Breaking down second-round possibilities for the Knicks in the 2022 NBA Draft 

Contrary to popular belief, the NBA Draft’s second round still very much exists. It is a unique, far away land after pick thirty when many have turned off the draft. It’s a place where longshot dreams and career defining moments take place. Unknowns emerge, underdogs have their day and G-League rosters for the upcoming season are filled.

Most importantly, the Knicks do have a second round pick once again this season — No. 42 overall — and it’s a big chance to improve a roster that really needs it.

If history is anything to consider, it has been a very mixed bag for the Knicks as far as quality of players coming from their second round picks.

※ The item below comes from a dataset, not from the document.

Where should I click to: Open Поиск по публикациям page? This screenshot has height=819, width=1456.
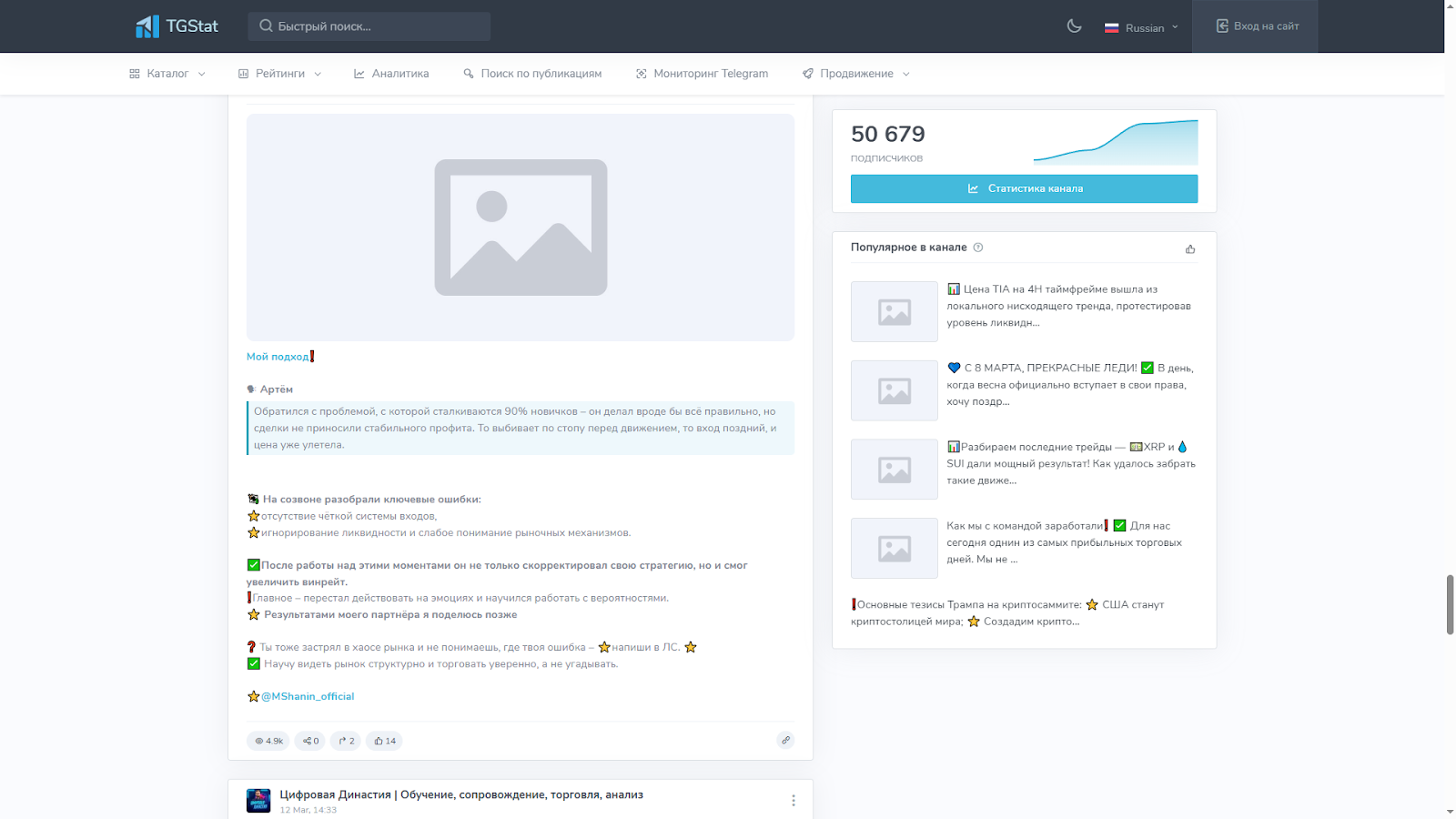tap(532, 74)
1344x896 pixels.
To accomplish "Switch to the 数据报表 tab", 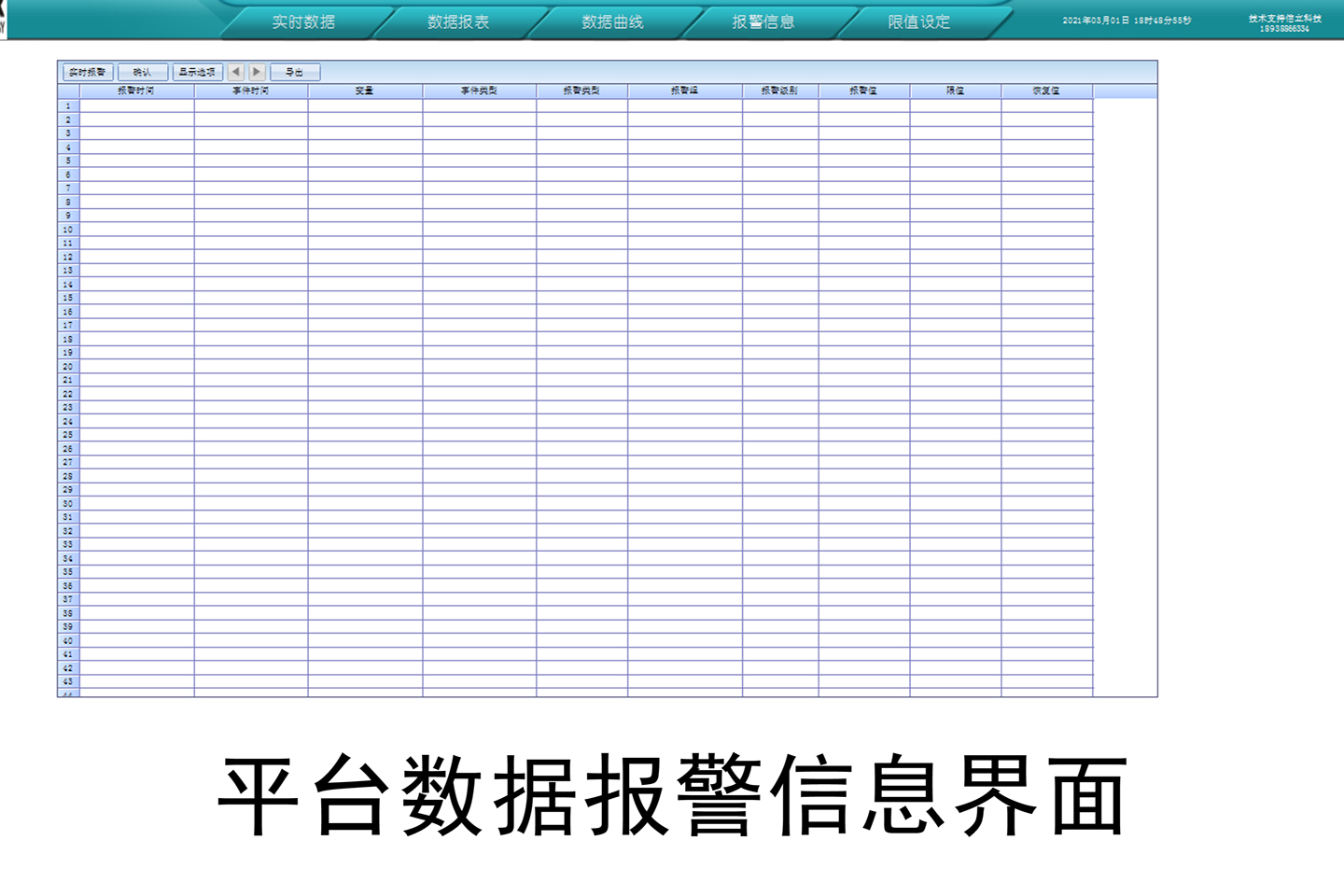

The odd selection of Andy Rautins in 2010 and the whiff of Cleanthony Early in 2014 come to mind. On the other hand, the selections of Landry Fields in 2010 and Mitchell Robinson in 2018 were somewhat more successful for the Knicks. Last year’s second-round trio of Jericho Sims, Miles McBride and Rokas Jokubaitis certainly look promising.

It’s worth taking a look at players who could be on the Knicks radar in the second round and could get a chance to make an impact on the team. For all we know, the front office might just have another trick up their sleeve.

Here are five second round draft prospects who the Knicks could consider with pick No. 42 to potentially bolster the roster or at least fight for a spot on it.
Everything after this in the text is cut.